None of them are great temperatures of course, especially when compared to thin and light gaming laptops nowadays. But Apple has always prioritised noise over thermals since time immemorial so there really isn’t anything surprising about it at this point. At the very least, surface temperatures are still well within reason. Overall, despite the higher temperatures, the M2 Max will still run at higher clock speeds and in any test we threw at it, it certainly did result in higher performance over the M1 Max.

The matter regarding the SSD speeds in our opinion is perhaps of a bigger concern. To be clear, this only affects the base configuration with the 512GB SSD for either the 14” or the 16”. So if you opt for 1TB of above, this will not be of concern.


Essentially, what Apple did was that they went with larger capacity memory modules with the new MacBook Pros. So unlike before where there were four or five chips for a total of 512GB, there’s now just two chips. We aren’t going to dive in too technical with this but in very simple terms, think of it as running single channel RAM instead of dual channel RAM.


This leads to a huge loss in performance. We’re talking half the read and write speeds with this new generation.


If you’re looking at the MacBook Air, we would say this isn’t that big of a deal considering the target audience and actual use cases from actual users. But for a MacBook Pro, pretty much the de facto Pro machine for professionals, you might want to consider getting at least 1TB instead and just ignore the 512GB option completely.

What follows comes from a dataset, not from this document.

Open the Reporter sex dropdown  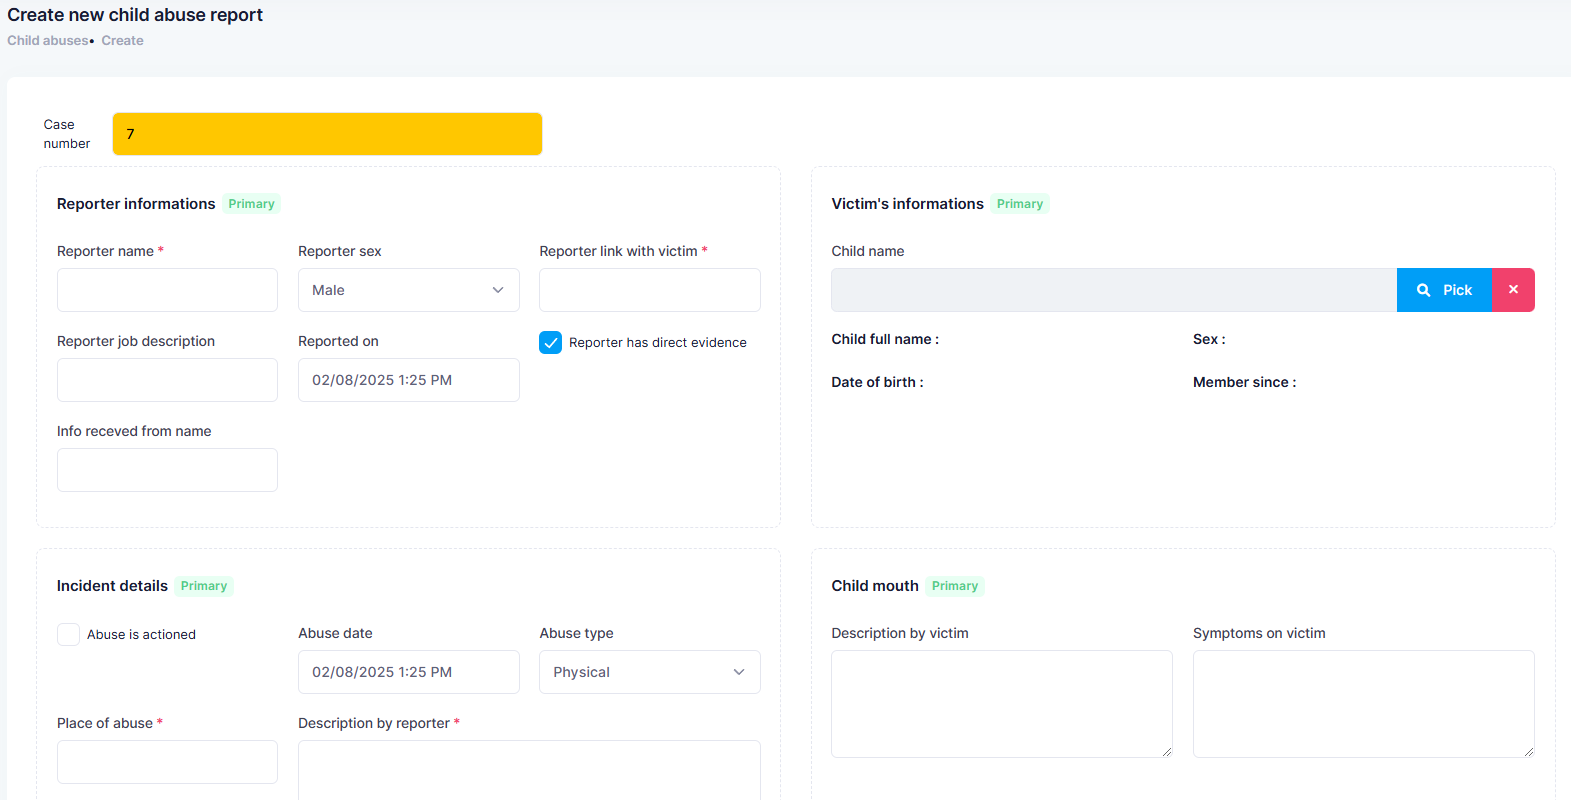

It's Great But Prepare Your Wallet

And so we come to our experience with the MacBook Pro 16” with M2 Max. What can we say? It’s just fantastic. We used it for just about everything. Web browsing, consuming content, documents, photo and video editing, all of that. It just ran like a champ.

As mentioned, I personally didn’t even touch my desktop PC which sports a Ryzen 9 3900XT alongside an RTX 3080. I even have a dual monitor setup to boot.


Ever since Apple transitioned to their own silicon, there really isn’t anything like the MacBook Pro. But again we’ve to say this. Only consider this if you own an Intel-based Mac and would like to upgrade or if you don’t already own a Mac and you want one. For our specific configuration, this will set you back US$4,299 or S$6,210. Our suggestion however is to drop that RAM down to 32GB and just go with a 1TB SSD. That’ll set you back US$3,499 or S$4,999. Which is still a lot for sure, so 0% instalment plans might be the way to go.


In any case, you guys can be assured that we will continue using this MacBook Pro and it’ll actually be one of our main editing machines, especially on the go. Just like with the previous MacBook Pro, despite some weird decisions by Apple, this is still an incredibly great experience.